"Tenía demasiados desquites que tomarse y demasiadas heridas que curarse para ponerse en el lugar de otro. Se sacrificaba en los actos, pero sus emociones no la sacaban de sí misma" (SIMONE DE BEAUVOIR)Apareció en la habitación de mamá con el rostro ensangrentado. Se había caído de bruces, inconsciente, pero se recuperó y pudo deslizarse a la habitación contigua. Ella misma dio indicaciones a mamá, asustada y anestesiada por la dosis habitual de somníferos, sobre el número de teléfono de urgencias al que debía llamar.
Una embolia pulmonar. Tía Leo yace desde hace un par de semanas en la habitación del hospital con respiración asistida, la nariz morada, el labio suturado. "Parece recuperarse pero ha sido algo serio. No olvides que tiene ochenta y cuatro años" me dice al teléfono una de mis hermanas. No aparenta su edad, me digo. El rostro sin apenas arrugas, la cabellera de rubio teñido recogida por atrás, llena de vitalidad y de interés por todo. Eso sí, tras la operación de cadera que la condenó a una precaria movilidad, le había quedado el cuerpo como acartonado, con movimientos mecánicos dificultados por el sobrepeso. Tendrá mal aspecto, alguien le ha preguntado si mamá -su hermana menor- era su hija.

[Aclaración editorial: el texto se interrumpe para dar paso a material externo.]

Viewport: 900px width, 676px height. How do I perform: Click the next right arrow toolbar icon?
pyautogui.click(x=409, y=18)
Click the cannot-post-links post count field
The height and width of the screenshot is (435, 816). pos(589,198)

Nadie en el seno familiar ha puesto de relieve tan marcadamente las contradicciones de la propia personalidad como tía Leo. Admirables su autenticidad, su gusto por la verdad, genuina su capacidad de compasión y, en apariencia, ausentes los sentimientos de envidia hacia los logros ajenos. Su carácter orgulloso y apasionado le permitió hacerse a sí misma y se esforzó siempre por superar sus carencias culturales. Pero demasiado precaria la base como para emplearse a menudo con tanta contundencia en sus opiniones sobre cualquier asunto y, más aun, para reprender a los demás en accesos de cólera tan breves como inútiles, no exentos de aspavientos despreciativos.

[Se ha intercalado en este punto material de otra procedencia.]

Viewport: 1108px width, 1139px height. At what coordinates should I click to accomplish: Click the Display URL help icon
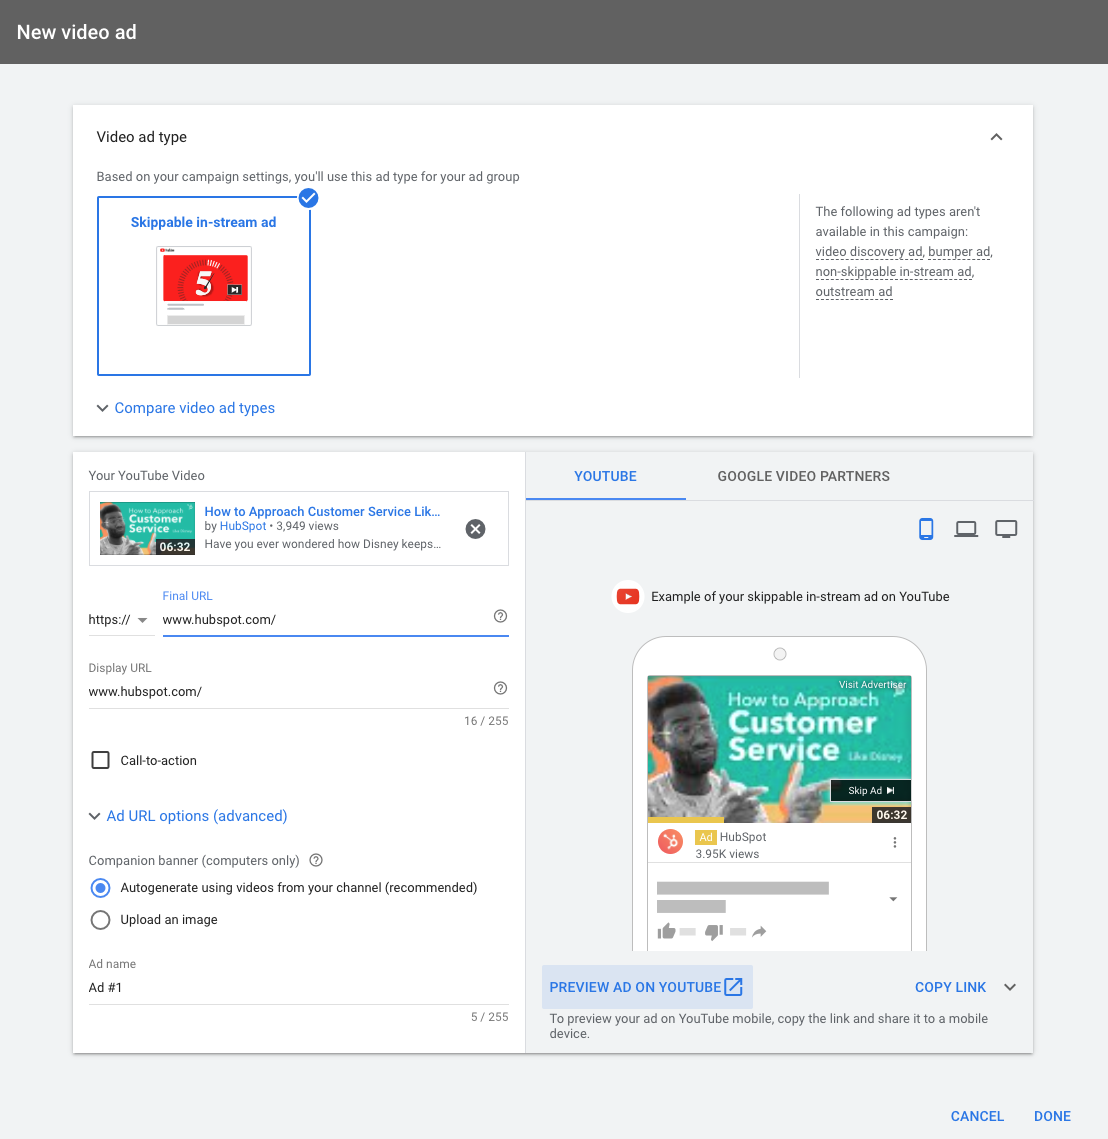coord(501,688)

Predispuesta por carácter a metas socialmente destacables, el escaso bagaje cultural recibido en los difíciles tiempos de su infancia resultó un hándicap insalvable que la limitó siempre e hirió su orgullo. Quizá en parte esto explique esos habituales estallidos de cólera: en rebeldía contra su propia ignorancia difícilmente iba a tolerar la ajena o lo que ella entendía como tal.
Trabajó en varios países durante mucho tiempo y eso influyó en sus gustos, diferenciados de los de las españolas de su época. En vísperas de Navidad esperábamos su visita, mi primo y yo sus regalos. Era un niño y la temía. Un día paseando por el parque de mi ciudad me contó, señalando un hierro afilado que surgía en lo alto de un edificio, que allí mataban a los niños que se portaban mal. Acostumbrado a que las mujeres de la familia me contasen la verdad, me creí por un tiempo la historia brutal que se le había ocurrido. Y sufrí por ello.
Poco antes de su jubilación regresó del exterior para instalarse en casa de su madre, nuestra abuela. La quería y la cuidó pero también, por supuesto sin pretenderlo, ensombreció sus últimos años de vida. Hará un par de años se vio obligada a abandonar la casa de alquiler y de las opciones que le ofrecieron los nuevos dueños, como era de temer, optó por la peor. Mamá no pudo negarse a aceptarla en su apartamento, a desgana por la incompatibilidad manifiesta de caracteres entre ambas. Advertimos a tía Leo, temíamos por mamá dado su precario estado psicológico. Habiendo tenido que renunciar a los viajes, paseos y escapadas a la ópera debido a sus problemas de movilidad, la tía ha permanecido atrincherada en su habitación entretenida con la máquina de coser, su imponente discoteca y las películas y óperas televisadas. Mamá ha huído a diario. A duras penas se han ido soportando.
La familia se turna ordenadamente, día y noche, en su habitación de hospital. Pero ella siempre ha sentido una exagerada devoción por los médicos, un síntoma más de sus malogradas pretensiones burguesas. Me comentan que sólo cuando acude nuestro primo o nuestro amigo P., ambos médicos, es cuando ella se siente realmente a gusto, justamente valorada.
Uno envejece tal como ha vivido. Es triste la vejez y la enfermedad una violencia indebida.